Photothermal therapy (PTT) converts light to heat, offering a minimally invasive tumor treatment option. However, its efficacy for triple-negative breast cancer (TNBC) is limited by nanoparticle non-specificity and immunosuppression from tumor-associated macrophages (TAMs). Therefore, it is imperative to develop nanoparticles with high selectivity and precise targeting to enhance the efficacy of tumor treatment. In this study, we developed polyethylene glycol (PEG)- and aptamer (aptPD-L1)-functionalized silver nanotriangles (apt-PNTs) targeting PD-L1-overexpressing tumor cells and TAMs. Subsequently, we evaluated tumor-targeting ability, anti-tumor activity, and TAMs reprogramming effect through in vitro and in vivo studies. The study revealed that the synthesized nanoparticles exhibit exceptional photothermal properties and high stability.
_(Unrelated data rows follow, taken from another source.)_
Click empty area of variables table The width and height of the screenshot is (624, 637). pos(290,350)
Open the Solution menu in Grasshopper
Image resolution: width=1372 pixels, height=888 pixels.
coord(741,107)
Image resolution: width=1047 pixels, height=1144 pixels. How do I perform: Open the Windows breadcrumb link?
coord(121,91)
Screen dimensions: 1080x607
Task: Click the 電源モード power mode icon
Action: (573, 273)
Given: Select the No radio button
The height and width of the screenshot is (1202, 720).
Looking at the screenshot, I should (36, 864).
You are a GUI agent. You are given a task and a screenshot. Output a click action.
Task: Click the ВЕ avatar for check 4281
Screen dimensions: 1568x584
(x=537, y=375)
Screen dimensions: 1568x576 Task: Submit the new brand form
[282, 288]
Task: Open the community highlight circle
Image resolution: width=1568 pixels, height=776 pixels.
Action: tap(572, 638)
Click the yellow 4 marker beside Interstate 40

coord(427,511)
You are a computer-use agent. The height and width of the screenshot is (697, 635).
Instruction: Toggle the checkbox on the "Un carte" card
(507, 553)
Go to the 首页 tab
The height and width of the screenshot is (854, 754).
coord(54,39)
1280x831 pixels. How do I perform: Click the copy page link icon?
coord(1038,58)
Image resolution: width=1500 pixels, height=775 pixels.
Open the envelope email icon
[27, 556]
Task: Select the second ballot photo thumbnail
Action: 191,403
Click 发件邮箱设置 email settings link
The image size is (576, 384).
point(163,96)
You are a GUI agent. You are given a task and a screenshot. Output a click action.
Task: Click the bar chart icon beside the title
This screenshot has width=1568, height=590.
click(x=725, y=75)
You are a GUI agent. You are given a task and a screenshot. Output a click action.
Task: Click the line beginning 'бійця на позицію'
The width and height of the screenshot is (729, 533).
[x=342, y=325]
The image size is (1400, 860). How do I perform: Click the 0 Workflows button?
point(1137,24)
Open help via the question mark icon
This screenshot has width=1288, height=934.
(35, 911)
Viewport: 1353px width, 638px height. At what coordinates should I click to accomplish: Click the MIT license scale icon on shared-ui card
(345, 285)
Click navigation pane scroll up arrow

The apt-PNTs demonstrate selective uptake by TNBC cells and M2. In murine models, apt-PNTs accumulated maximally in tumors at 6 h. Under near-infrared laser irradiation (40-45 °C), apt-PNTs reduced M2 marker CD206 and increased M1 markers CD16/32 and iNOS, reprogramming TAMs and achieving 68.73 % tumor growth inhibition. In conclusion, in the absence of significant adverse reactions, apt-PNTs exhibit excellent photothermal properties and tumor-targeting ability. This work demonstrates the application of apt-PNTs-mediated PTT in promoting TAMs reprogramming and killing tumors, providing a potential approach for targeted therapy of TNBC.